The report finishes with the fateful words:“In conclusion, the Team is unable to determine the real cause for the disappearance of MH370.”

The tragic mystery has sparked more speculation than anything else in the history of aviation. Conspiracy theories abound. Conjecture about aliens – or masters of the universe who can make aircraft disappear without trace – have bubbled up from the dark recesses of the internet. Some of the more outlandish ones (involving the survival of the entire plane and its passengers) became a lot less likely after confirmed debris from the plane washed up on remote shores of the Indian Ocean.

Theories that have circulated include:

  • Plane was hijacked by stowaways hiding under the floorboards: A security analyst suggested the hijackers may not have been on the passenger list but hiding aboard the B777, perhaps in an electronics bay.
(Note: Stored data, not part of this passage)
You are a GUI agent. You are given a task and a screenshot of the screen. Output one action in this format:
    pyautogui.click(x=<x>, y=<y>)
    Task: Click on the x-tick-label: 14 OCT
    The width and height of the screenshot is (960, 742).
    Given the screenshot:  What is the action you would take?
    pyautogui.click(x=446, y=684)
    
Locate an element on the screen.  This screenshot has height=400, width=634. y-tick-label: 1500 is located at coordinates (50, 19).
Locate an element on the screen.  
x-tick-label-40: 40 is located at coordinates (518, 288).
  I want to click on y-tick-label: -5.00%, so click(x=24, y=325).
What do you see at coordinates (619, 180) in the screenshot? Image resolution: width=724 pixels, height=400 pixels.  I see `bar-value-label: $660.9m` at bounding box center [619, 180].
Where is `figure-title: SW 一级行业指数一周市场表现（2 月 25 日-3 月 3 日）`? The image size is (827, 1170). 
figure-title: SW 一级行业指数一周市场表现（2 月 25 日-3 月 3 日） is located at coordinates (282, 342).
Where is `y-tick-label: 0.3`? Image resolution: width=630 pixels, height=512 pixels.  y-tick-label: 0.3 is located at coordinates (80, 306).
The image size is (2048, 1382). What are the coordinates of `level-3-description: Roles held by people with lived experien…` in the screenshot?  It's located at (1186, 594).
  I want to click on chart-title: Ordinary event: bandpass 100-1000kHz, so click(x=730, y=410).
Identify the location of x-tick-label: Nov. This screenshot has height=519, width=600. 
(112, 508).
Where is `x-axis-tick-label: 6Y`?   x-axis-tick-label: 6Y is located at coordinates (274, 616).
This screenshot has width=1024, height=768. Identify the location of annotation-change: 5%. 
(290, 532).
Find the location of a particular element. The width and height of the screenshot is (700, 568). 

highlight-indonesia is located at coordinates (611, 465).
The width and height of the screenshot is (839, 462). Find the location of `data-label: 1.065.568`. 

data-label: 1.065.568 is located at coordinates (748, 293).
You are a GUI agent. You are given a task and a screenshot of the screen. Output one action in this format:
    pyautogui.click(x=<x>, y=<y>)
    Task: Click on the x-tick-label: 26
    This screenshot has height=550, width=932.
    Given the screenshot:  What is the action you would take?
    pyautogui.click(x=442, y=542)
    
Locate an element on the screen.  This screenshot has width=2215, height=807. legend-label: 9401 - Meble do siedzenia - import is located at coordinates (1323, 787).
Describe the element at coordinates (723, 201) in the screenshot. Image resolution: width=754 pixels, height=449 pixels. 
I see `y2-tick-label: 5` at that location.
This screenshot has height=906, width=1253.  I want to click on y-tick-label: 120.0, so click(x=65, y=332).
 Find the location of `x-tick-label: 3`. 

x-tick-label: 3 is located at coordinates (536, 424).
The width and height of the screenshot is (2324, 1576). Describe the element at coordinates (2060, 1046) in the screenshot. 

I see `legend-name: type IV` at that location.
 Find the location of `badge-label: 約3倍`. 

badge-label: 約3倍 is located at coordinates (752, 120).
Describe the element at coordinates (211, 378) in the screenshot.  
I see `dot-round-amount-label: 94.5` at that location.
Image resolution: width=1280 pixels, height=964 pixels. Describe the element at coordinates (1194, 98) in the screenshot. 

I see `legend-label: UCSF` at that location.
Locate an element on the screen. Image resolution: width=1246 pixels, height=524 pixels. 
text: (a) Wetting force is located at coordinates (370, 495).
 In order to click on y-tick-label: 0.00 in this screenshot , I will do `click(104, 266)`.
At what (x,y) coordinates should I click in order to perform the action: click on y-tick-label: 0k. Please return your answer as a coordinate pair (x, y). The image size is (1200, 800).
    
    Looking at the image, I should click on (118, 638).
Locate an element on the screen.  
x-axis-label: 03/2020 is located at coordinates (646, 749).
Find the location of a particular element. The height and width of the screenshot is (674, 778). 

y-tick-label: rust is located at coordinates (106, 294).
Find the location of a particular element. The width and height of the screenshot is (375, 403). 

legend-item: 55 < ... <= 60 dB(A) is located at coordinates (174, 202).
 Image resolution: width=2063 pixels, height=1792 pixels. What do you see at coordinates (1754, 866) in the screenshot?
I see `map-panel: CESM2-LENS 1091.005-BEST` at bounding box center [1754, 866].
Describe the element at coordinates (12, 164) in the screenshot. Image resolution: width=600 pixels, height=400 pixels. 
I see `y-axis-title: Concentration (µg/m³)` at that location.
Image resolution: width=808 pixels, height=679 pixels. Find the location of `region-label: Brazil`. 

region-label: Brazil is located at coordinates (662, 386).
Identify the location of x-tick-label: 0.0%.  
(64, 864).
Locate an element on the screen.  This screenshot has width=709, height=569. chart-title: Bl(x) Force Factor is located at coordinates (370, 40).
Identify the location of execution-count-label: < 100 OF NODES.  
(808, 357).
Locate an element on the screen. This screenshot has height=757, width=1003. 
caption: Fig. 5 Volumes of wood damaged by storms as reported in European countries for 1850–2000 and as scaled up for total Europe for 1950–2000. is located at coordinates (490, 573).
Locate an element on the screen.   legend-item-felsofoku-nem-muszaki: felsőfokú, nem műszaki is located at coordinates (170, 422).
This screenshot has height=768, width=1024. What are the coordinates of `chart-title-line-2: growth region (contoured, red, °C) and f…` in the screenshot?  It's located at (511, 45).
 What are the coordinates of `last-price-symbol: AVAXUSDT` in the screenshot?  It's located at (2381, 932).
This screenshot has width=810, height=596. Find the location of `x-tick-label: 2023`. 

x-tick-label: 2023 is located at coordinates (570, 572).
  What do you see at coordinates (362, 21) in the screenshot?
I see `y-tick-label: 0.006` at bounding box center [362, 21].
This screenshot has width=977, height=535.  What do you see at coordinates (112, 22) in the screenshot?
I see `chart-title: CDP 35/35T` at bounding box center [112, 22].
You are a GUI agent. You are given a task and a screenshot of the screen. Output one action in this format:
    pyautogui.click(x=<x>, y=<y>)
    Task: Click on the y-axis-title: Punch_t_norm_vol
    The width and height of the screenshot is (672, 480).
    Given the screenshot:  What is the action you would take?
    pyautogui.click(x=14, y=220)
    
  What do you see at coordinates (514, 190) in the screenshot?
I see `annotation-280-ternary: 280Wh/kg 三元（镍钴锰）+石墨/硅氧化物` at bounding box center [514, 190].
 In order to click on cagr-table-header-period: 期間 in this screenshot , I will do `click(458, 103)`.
While most stowaways clamber into wheel wells, some have in the past secreted themselves aboard aircraft, sometimes disguised as airport staff.
  • Russians: Russian president Vladimir Putin ordered his country’s special forces to hijack the plane and fly it to Baikonur spaceport in Kazakhstan, Russia’s largest space launch facility. But why? This one always seemed deeply unlikely.
  • Kidnapped: The plane somehow landed somewhere without leaving a radar signature of any kind. The passengers were taken hostage by a band of mysterious terrorists, or extra-terrestrials.
  • Stargate, or the Hole in the Universe: A teleportation portal exists in the skies, through which the plane inadvertently flew and was teleported somewhere else through a hole in the fabric of space and time. Hmmm…
  • Advanced military weapons: This, taken directly from the website www.naturalnews.com, runs as follows: “Some military entity, either human or non-human, was testing an advanced weapon capable of either instantly obliterating large airborne objects or teleporting them to another place (or dimension).”